Adams and Diaco purchased its Glass units through Google’s Explorer Program. They plan to use Glass to show jurors the difficult problems that injured clients have to face every day. One obstacle may be the widely reported “invasion of privacy” issues raised by Google Glass. It has been claimed that Google is concerned about the adverse publicity arising from the ways in which its product could be used, particularly in anything involving legal issues. This potential problem will eventually have to be resolved by the courts.
Robert Adams suggests that another way in which Google Glass could be used – if the court allows – is as a means of live online communication with colleagues, the office, or clients during a hearing. This could be seen as the logical next step following the decision to allow televised court hearings.
The courts have already embraced advances in technology by, for example, allowing the use of laptop and tablet computers by lawyers, Indeed, the court itself publishes information online, including details of cases. The argument that the use of Google Glass is simply an extension of existing procedures, and is just a reflection of the newest technology, is persuasive. It’s what used to be called “moving with the times.”
Robert Adams is certainly one of those people who moves with the times.

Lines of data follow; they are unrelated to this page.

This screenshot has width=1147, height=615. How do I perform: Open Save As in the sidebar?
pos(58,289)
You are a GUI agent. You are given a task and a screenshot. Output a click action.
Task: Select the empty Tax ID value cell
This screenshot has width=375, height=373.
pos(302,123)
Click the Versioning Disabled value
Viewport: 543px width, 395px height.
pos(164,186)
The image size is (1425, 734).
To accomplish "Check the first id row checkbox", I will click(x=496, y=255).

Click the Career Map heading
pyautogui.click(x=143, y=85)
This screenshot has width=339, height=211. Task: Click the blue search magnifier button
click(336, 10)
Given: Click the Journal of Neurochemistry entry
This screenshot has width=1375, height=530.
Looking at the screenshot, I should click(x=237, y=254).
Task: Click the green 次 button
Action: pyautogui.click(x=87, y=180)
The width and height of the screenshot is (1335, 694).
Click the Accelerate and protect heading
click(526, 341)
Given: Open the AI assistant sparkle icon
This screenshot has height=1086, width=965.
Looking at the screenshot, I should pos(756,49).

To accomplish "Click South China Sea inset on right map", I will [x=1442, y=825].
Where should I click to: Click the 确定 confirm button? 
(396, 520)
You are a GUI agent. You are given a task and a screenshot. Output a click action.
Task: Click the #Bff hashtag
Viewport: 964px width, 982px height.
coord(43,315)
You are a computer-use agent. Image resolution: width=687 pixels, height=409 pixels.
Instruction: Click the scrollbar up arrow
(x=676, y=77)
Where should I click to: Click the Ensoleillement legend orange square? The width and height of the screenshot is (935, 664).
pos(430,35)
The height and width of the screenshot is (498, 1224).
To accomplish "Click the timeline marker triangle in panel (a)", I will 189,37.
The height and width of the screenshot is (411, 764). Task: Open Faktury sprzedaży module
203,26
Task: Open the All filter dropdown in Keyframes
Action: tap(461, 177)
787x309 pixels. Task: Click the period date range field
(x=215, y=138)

“When I started as a young attorney, we had the most basic of computers. In fact, we still had typing rooms with triplicate copies for our word processing. Over the last 20 years, the computer and technology in general has changed everything. In the legal field, I can now supervise 4 offices statewide from anywhere in the world. When I first opened our other offices, I was in the car traveling to each office to make sure they were running efficiently and properly. With different case management software, I can do that from anywhere.”
Evidently, Robert Adams believes that Adams and Diaco using the latest technology – which could include Google Glass – is the way forward for improved efficiency in both practice management and courtroom presentation.